Le jeune gars met sa main sur son cœur.

— J’en réponds, capitaine !

— Alors j’aurai peut-être du travail régulier pour lui aussi.

— Vrai, capitaine ? Ce serait formidable, vous savez. Je lui avais dit que vous vouliez le voir, il est dans une auberge pas loin, on peut y aller ?

Le cousin en question plaît tout de suite aux Terriens. Comme Patri, il est blond cendré, un peu plus grand mais très maigre. Ils ne doivent pas toujours manger convenablement. Lui aussi à l’air déluré, au bon sens du terme.

Et il connaît la maison que cherchent les deux hommes pour installer la banque. Ils y vont d’ailleurs immédiatement.

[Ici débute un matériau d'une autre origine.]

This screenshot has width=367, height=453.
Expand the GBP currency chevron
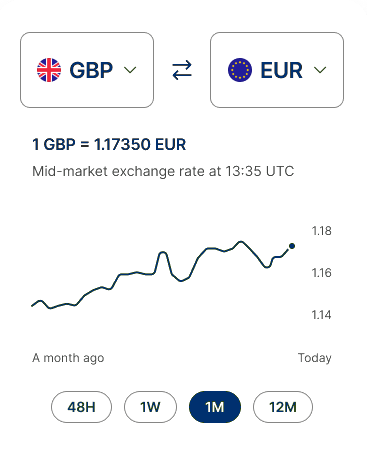130,70
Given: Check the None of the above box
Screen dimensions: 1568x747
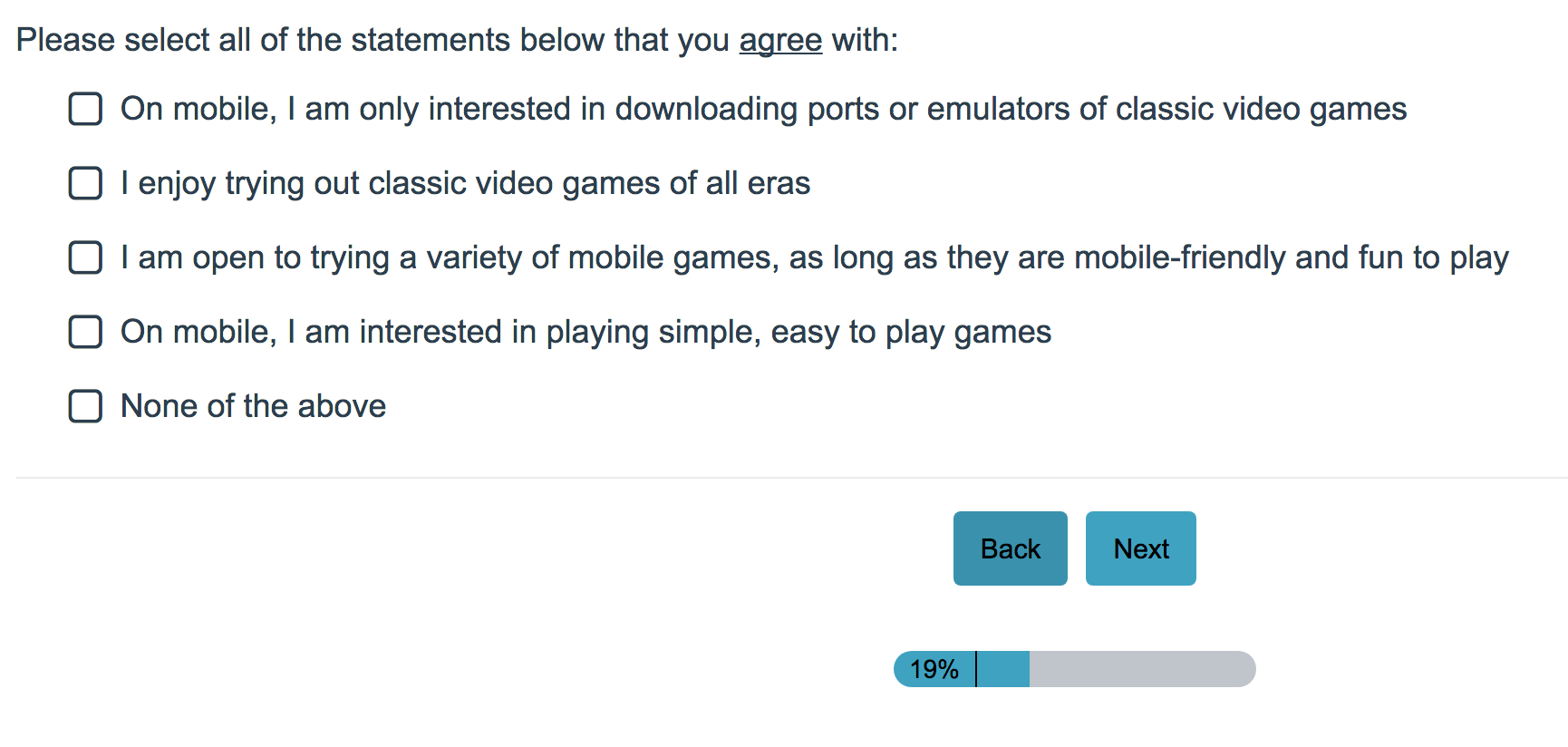Looking at the screenshot, I should tap(85, 406).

Une heure plus tard, le marché est conclu. Cal donne rendez-vous aux garçons, sur le navire et leur donne à chacun dix bals d’or à titre d’avance pour qu’ils aillent fêter leur succès.

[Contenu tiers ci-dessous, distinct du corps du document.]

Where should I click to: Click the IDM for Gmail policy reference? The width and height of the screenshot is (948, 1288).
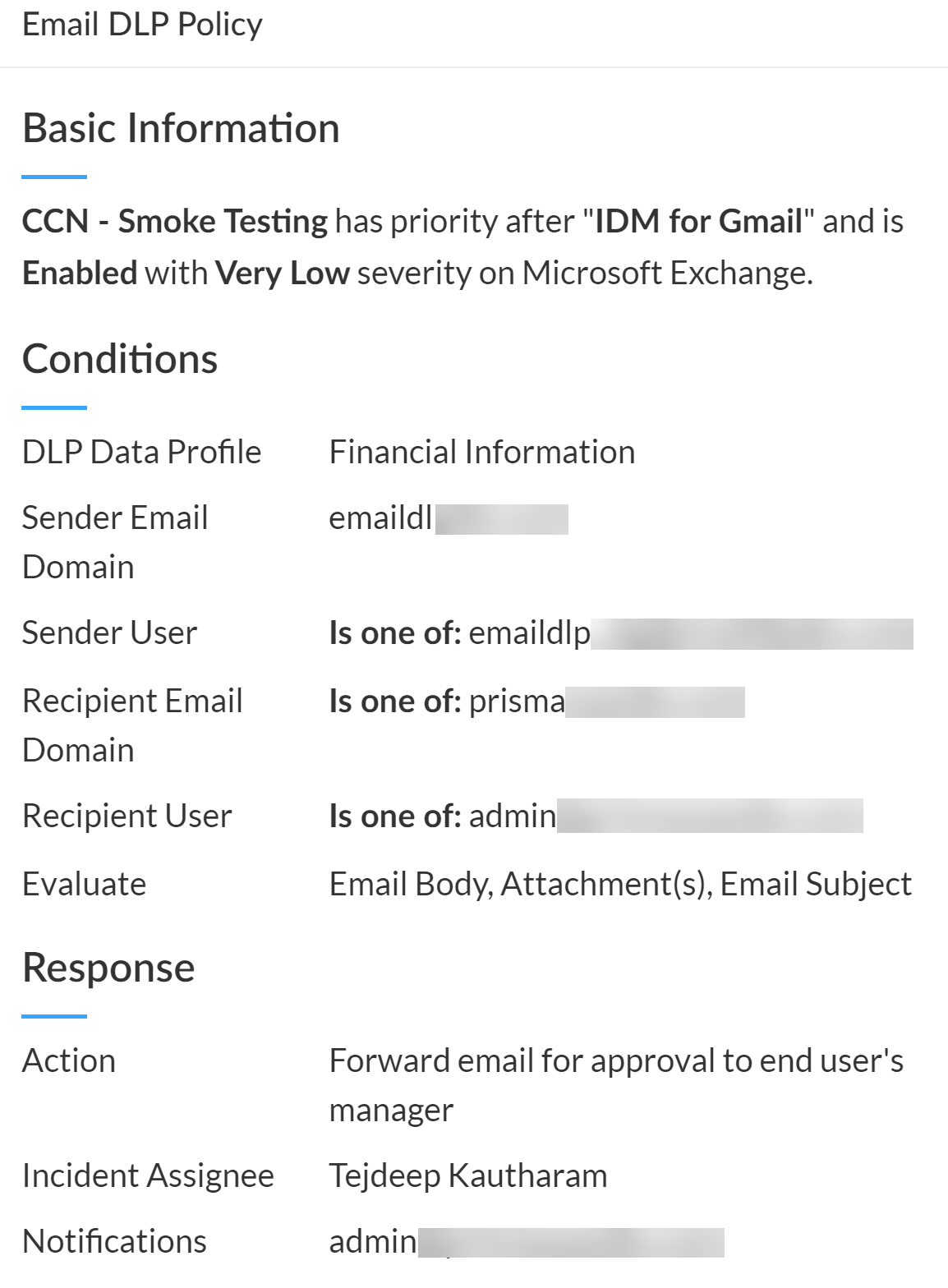tap(698, 222)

En attendant, Cal et Giuse se promènent en ville. Il y a une étonnante bonne humeur chez ces gens. Les passants sont habillés de blanc et de gris clair. Les femmes, parfois, de jaune. Mais ce sont les couleurs claires qui dominent.

De grandes places, avec des fontaines, rafraîchissent la température plutôt chaude. Les maisons, en revanche, ne sont pas très belles. Des blocs carrés, en général. Probablement pour conserver la fraîcheur derrière des murs épais.

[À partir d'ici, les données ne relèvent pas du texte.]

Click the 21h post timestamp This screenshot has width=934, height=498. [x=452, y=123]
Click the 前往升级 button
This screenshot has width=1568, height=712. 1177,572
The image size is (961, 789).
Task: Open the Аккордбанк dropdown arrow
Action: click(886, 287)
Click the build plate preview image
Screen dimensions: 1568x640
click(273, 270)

Plus ils se baladent, plus Giuse et Cal pensent que leur maison sera mieux adaptée au climat. C’est Giuse qui en a eu l’idée, en se souvenant des maisons d’autrefois en Espagne, avec des patios. Voilà ce qu’ils vont faire construire.

Partout des fleurs, et des grands arbres au feuillage large. Autour de la ville s’étendent de grands vergers. Psorda est surtout connue pour ses fruits et ses légumes. Le sous-sol ne semble pas riche en minerai.

Pourtant les gens sont ingénieux. Ils ont une petite industrie, artisanale souvent, à partir de matière première importée, qu’ils transforment.

C’est aussi un étonnant mélange de races. Il y a là des blonds, descendants de Vahussis, des bruns, citoyens de Pandria et leurs résultats, des hommes châtains, plus ou moins clair ou foncé selon l’ascendance. Quelques rouquins venus on ne sait trop comment du troisième continent, Gol.

Et tout ce monde paraît bien s’entendre. Pas de problèmes raciaux. Un pays heureux.

— Tu vois, je me plais ici, dit Giuse alors qu’ils sont en train de boire une boisson fraîche devant une auberge. Tout ça, ce soleil, ces gens, ce ciel, tout me convient.

— Moi aussi, matelot, ça me plaît bien. C’est pourquoi on va leur donner un coup de main pour les tirer de cette mauvaise situation.

— Tu vas faire la guerre aux coalisés ?

— Non, les dissuader ! Je n’aime pas la guerre, je ne m’y résous que si je ne trouve pas d’autres solutions. Viens, rentrons au navire. À propos, les travaux sur le Compas, il va falloir s’en occuper. Tu veux t’en charger ?

— O.K. !

Sur le Triangle, Salvo est là, à les attendre. Sur la table de la cabine une pile de lingots !

— Ouahou, fait Giuse en soulevant celui du dessus, c’est du vrai ! Et il y en a encore beaucoup comme ça ?

— Au moins dix tonnes, répond Salvo en souriant, dans le module.

— Formidable, dit Cal. Avec ça on va faire du bon travail. Dès demain, Salvo, tu mets les Dix au travail à la banque. Au premier, tu installes des bureaux. Patri et son cousin, au fait, comment s’appelle-t-il celui-là ?

— Giko, dit Salvo.

— Tu sais tout, toi, reprend Cal en secouant la tête. Bon, alors Patri et Giko y auront chacun un bureau d’affaires. Et dès que le terrain sera acheté, tu mettras des hommes pour creuser les fondations de la nouvelle maison. Je veux aller très vite. Nous, on va donner une fête pour les négociants. On leur proposera cette histoire de billets de banque. Après, on fera la même chose avec les capitaines et les armateurs. On a du pain sur la planche. Mais on va bien s’amuser.